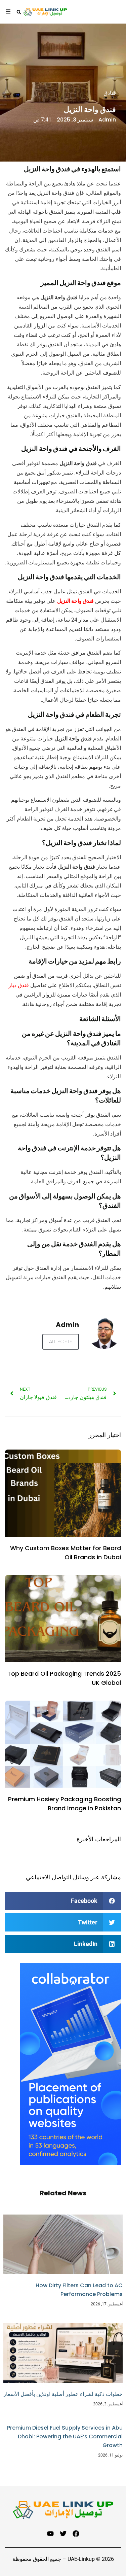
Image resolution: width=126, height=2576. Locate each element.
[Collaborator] (70, 2163)
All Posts (60, 1341)
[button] (63, 1901)
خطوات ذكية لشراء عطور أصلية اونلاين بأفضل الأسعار (63, 2394)
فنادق (109, 93)
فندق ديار (18, 985)
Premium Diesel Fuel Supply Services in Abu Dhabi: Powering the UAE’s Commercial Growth (65, 2436)
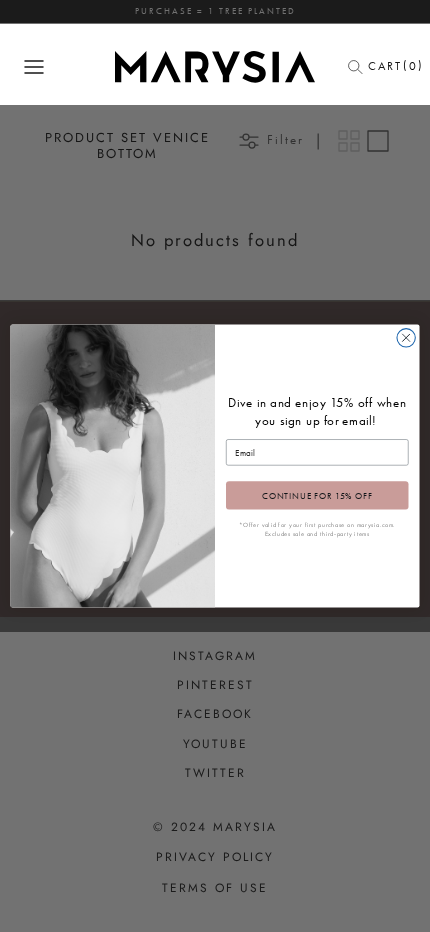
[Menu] (34, 67)
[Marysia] (215, 67)
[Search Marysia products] (361, 67)
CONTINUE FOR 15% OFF (317, 495)
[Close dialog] (406, 338)
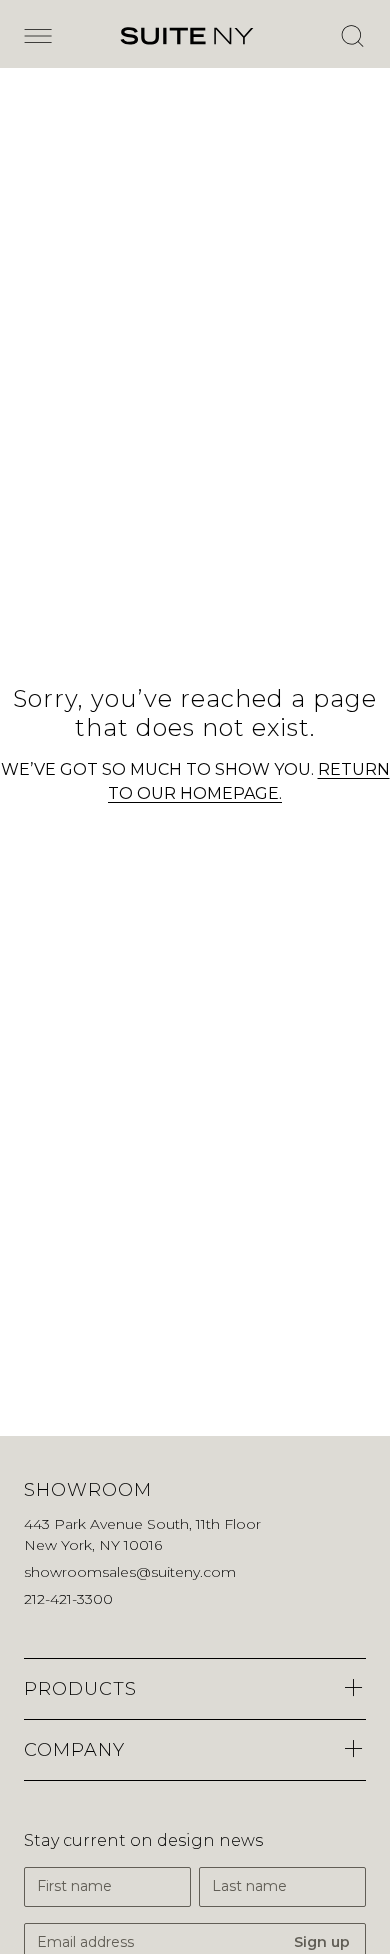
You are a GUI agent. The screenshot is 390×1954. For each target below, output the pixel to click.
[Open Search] (352, 36)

[Goal of the exercise]
Scan the material above. Copy each line that holds the word "Search".

[Your response]
[Search Marysia products] (361, 67)
[Open Search] (352, 36)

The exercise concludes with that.